James Madison Papers

To James Madison from Sylvanus Bourne, 27 May 1804 (Abstract)

§ From Sylvanus Bourne

27 May 1804, Amsterdam. “You will perceive by the Gazettes here inclosed, that the scenes passing at this moment in Europe are of a nature peculiarly interesting—especially on the theatre of F. where on the spot which is still wreaking with the blood of those human sacrifices which but a few years since were immolated on the Altar of Liberty they have erected a throne more splendid & costly than the one they were so anxious to abolish & have established a new Dynasty less guarded from its propensity to Despotism than that by which F has been governed for Centuries past. These events invite many moral reflections but little honorable to human nature—while they hold forth an important lesson to those nations which are more happy & free in their political Institutions to cherish them with Ardor & Affection.

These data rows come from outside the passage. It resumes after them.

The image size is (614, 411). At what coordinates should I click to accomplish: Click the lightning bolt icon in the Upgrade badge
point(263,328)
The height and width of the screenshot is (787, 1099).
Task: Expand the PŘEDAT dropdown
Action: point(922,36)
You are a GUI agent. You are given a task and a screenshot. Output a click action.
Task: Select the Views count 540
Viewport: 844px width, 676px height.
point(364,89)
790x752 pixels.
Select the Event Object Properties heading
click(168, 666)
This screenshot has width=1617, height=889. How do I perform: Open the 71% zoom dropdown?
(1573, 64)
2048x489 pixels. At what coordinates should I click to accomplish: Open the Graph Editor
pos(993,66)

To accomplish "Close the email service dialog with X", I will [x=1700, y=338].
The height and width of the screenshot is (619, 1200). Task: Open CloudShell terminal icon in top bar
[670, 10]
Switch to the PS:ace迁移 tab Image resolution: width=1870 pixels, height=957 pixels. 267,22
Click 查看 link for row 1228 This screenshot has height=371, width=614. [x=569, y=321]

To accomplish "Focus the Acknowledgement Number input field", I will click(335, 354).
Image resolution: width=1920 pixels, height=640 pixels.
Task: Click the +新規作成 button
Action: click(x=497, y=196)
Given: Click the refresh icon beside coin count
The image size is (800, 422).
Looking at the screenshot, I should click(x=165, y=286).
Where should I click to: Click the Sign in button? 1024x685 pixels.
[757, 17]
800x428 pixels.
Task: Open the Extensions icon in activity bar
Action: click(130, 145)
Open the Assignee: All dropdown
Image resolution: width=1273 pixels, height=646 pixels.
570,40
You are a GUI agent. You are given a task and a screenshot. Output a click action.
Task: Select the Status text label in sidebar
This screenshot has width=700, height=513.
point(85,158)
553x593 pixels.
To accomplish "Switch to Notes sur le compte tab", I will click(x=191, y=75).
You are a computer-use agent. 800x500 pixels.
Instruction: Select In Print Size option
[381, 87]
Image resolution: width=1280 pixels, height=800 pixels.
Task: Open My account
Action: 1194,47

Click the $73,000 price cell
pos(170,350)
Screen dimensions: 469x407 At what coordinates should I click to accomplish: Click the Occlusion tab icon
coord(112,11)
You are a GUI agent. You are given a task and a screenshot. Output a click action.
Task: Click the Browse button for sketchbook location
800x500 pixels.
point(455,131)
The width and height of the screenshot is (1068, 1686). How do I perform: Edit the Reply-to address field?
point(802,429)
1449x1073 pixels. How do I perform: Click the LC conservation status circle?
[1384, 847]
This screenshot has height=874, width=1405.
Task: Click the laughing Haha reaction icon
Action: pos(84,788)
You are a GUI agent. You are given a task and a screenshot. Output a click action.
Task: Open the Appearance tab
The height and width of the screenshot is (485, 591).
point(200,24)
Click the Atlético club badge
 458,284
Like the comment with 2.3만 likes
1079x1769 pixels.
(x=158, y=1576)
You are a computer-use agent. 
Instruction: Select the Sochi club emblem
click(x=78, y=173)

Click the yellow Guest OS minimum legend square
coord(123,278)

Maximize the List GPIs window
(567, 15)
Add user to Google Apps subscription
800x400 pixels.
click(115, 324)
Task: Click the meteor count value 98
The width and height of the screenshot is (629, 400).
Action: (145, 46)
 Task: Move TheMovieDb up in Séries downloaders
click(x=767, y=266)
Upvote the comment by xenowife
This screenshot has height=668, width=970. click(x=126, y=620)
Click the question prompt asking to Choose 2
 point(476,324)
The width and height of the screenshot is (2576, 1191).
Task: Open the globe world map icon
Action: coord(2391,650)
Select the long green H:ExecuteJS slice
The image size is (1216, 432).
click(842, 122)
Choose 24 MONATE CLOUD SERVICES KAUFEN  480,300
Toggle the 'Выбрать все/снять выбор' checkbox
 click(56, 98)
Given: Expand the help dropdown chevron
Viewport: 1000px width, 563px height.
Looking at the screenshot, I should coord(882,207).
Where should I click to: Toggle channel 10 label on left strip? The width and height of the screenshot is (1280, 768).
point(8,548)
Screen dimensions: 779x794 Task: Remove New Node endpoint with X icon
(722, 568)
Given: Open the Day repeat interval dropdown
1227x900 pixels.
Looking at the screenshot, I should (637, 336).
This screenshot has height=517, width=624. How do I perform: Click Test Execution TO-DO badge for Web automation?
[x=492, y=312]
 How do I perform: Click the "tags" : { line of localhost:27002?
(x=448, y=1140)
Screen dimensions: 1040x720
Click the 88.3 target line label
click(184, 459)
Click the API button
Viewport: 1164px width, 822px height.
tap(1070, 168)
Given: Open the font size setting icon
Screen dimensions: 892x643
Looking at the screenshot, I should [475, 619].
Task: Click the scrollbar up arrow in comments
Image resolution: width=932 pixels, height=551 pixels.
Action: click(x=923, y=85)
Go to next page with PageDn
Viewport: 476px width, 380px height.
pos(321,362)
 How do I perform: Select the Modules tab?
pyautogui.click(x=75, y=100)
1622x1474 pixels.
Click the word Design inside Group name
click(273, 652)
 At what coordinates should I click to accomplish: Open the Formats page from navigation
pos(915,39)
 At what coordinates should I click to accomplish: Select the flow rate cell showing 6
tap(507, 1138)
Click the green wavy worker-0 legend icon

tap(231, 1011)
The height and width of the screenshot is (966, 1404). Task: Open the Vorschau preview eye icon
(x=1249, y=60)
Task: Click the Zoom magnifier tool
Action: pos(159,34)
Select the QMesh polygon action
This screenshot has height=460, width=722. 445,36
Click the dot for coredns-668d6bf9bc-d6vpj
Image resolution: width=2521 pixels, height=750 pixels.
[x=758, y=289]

“It appears indeed that the soil in which the tree of liberty was planted was too corrupt & choaked with weeds to allow that generous plant the chance of arriving to any considerable degree of vigor or consistence. I have long been of opinion that they were but traversing a circ⟨le⟩—they have however reached the point from which they started years before the time that I had conceived it possible they could; but perhaps this rapid succession of events may render the solidity of their present establisht. more equivocal & uncertain than if they had arrived to it through a more natural progression of the means.

“The actual order of Aris⟨tocracy?⟩ in F it is supposed by many will have a tendency to bring about a speedy peace as having put an end to what has been termed the original principle of the War—the Contest between Royalty & Republicanism. This however I view as having been at an end for some time past & that it now remains to be seen ⟨whether th⟩e Empr. of F will be found less ⟨ambiti⟩ous than was the Consul, or more disposed to confine his Power within those limits which the other nations esteem to be neccessary to the general safety of Europe—time must be given for the solution of this interesting problem—which I am disposed to think will be yet the Work of years.”

RC (DNA: RG 59, CD, Amsterdam, vol. 1). 3 pp. Torn; words and parts of words in angle brackets have been supplied by conjecture.